- _REQUIRED WORK_:
Please reproduce the lines below word for word, beginning at the line that contains "You are a computer-use agent." and stopping after the line that contains "[x=368, y=180]". Leave the pictures out of your answer.

++++ PROVIDED RECORDS ++++

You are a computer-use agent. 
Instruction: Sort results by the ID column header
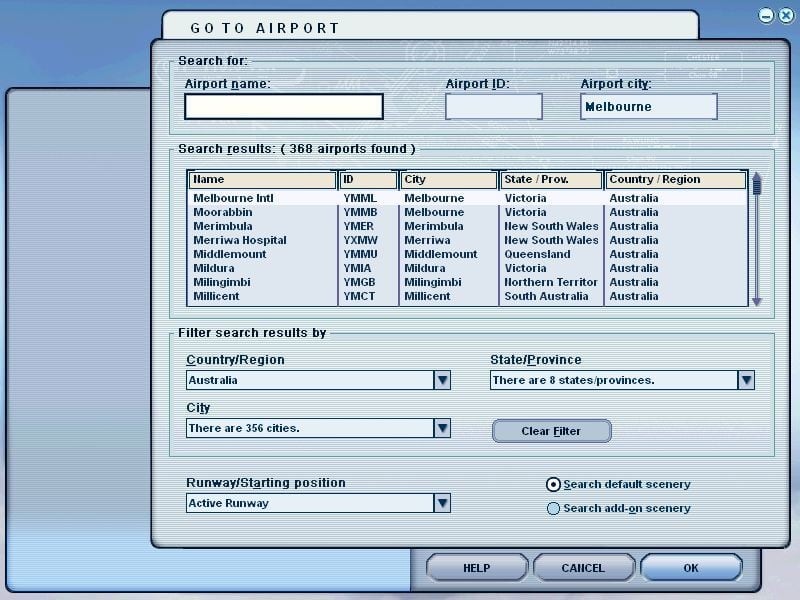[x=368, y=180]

++++
++++ PROVIDED RECORDS ++++

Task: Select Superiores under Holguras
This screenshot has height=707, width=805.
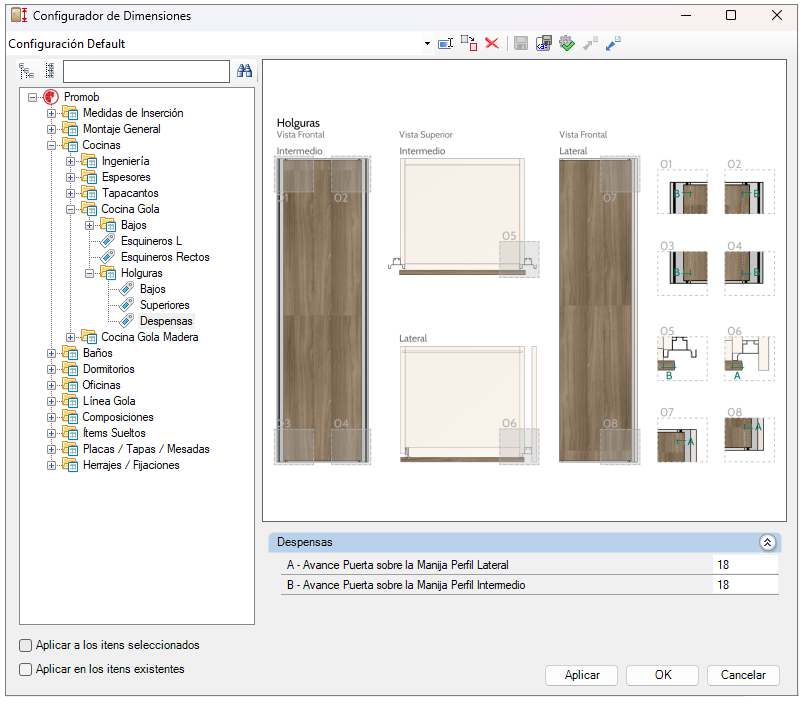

++++

- _SOLUTION TO THIS EXERCISE_:
You are a computer-use agent. 
Instruction: Sort results by the ID column header
[x=368, y=180]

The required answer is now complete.